The contents of the Textile Resource Collection are still being catalogued, but among its treasures is the work of Frances Burke, MBE, who set up Australia's first silk-screen printery in 1937. ``She was one of the forerunners in the use of wonderfully bright colors," says Oswald-Jacobs, who has interviewed Ms Burke. ``She had 52 colors in her range, which was pretty stunning, and she produced a range of plain dyed fabrics which were fabulous. She had a very good approach to marketing. She had furniture by Grant Featherstone and other designers of the day in her studio and she displayed her fabrics with them. She was also pretty alert to the idea that houses of the time were being built with new materials. They were flooded with light and needed fabrics that fitted into that context."

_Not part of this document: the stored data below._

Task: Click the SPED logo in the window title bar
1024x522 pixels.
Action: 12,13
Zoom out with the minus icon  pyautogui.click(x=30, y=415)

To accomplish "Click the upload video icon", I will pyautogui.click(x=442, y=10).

Also represented is Ailsa Graham, who, with her designer, Beverley Knox, made homewares between 1947 and 1958 after their graduation from RMIT in dye chemistry and design. ``They are significant because they put together a business," says Oswald-Jacobs. ``They supplied Georges and David Jones, they did scarves and handkerchiefs for the 1956 Olympics, and they reflected a growing interest in Aboriginality, sparked by Frances Burke in the '40s."

There are also pieces by Englishman Michael O'Connell, who travelled Australia in the '20s and '30s producing colorful and lively batiks and lino cuts. ``The dye chemistry was so good and the fabrics of such quality that pieces we hold now, of Burke's, Graham's and O'Connell's, are still wonderfully vibrant, despite years of use and commercial laundering."

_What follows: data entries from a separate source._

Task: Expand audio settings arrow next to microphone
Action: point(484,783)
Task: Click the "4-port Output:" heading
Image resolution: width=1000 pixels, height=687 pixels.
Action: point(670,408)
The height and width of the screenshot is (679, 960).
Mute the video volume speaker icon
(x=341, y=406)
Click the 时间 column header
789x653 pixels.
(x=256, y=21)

As a condition of funding through the Department of Education, Employment and Training, access to the collection is so wide that it includes the general public. But it is of special relevance to students of the visual arts, interior design, architecture, textile and fashion design, and those with a particular interest in Australian cultural heritage, such as theatrical and costume designers.

Oswald-Jacobs, who has her own textile design business supplying homewares to David Jones, House and Matchbox, says the collection will be the basis for a range of activities. ``We want to take an area of interest and do as much as we can to promote it with talks, slides and publications," she says. ``It might be costume design, or scarves, which tell us so much about our history, or the work of a particular designer."

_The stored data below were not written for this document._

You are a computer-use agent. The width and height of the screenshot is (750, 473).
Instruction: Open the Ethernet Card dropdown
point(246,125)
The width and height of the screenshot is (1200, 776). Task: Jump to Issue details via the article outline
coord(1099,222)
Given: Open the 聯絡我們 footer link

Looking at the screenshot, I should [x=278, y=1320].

Or of a particular period, such as 1940 to 1950, which will be covered in a talk on Thursday 6 October.

The work of textile designers and their importance to Australia is under-recognised, says Oswald-Jacobs. Textile design reflects the culture, social history and feeling of the people. Textiles keep us warm; they cocoon us. As a decorative art, they also fulfill an aesthetic need for richness and finery. ``We wanted to show that Australia not only had a textile heritage, but also an excellent one, with the wool industry, initially, then the growing cotton industry, and the fashion industry, which has been interesting and productive if somewhat plagiaristic at times."

The homewares boom and feminism have increased our appreciation of fabrics and their design. ``There's been a real interest in tracking the lives and careers of women in the arts," Oswald-Jacobs says. ``So many of the textile designers have been women. Australia's textile history was craft-based, not industry-based. People joined arts and crafts societies, they travelled and studied fine art, learnt to screen print or do lino cuts and brought their skills back here.

Textile designers didn't exist to serve the industry. We didn't have an industry until the 1940s, and that was partly influenced by the fact that imports were so impossible during the war."

Times change. When Oswald-Jacobs studied for her diploma of art at RMIT, she says educators could not decide whether textiles fitted into fine art or industrial design. Now, she says, courses are much more focused and vibrant. ``The marketplace reacts to what it's shown. I would like to see the general public shown better-designed work, and I think it's coming, through media publicity and education, the vitality of courses in institutions, a better understanding of industry needs and a greater awareness of student talent. Appreciation follows and that's a role the resource centre has to play."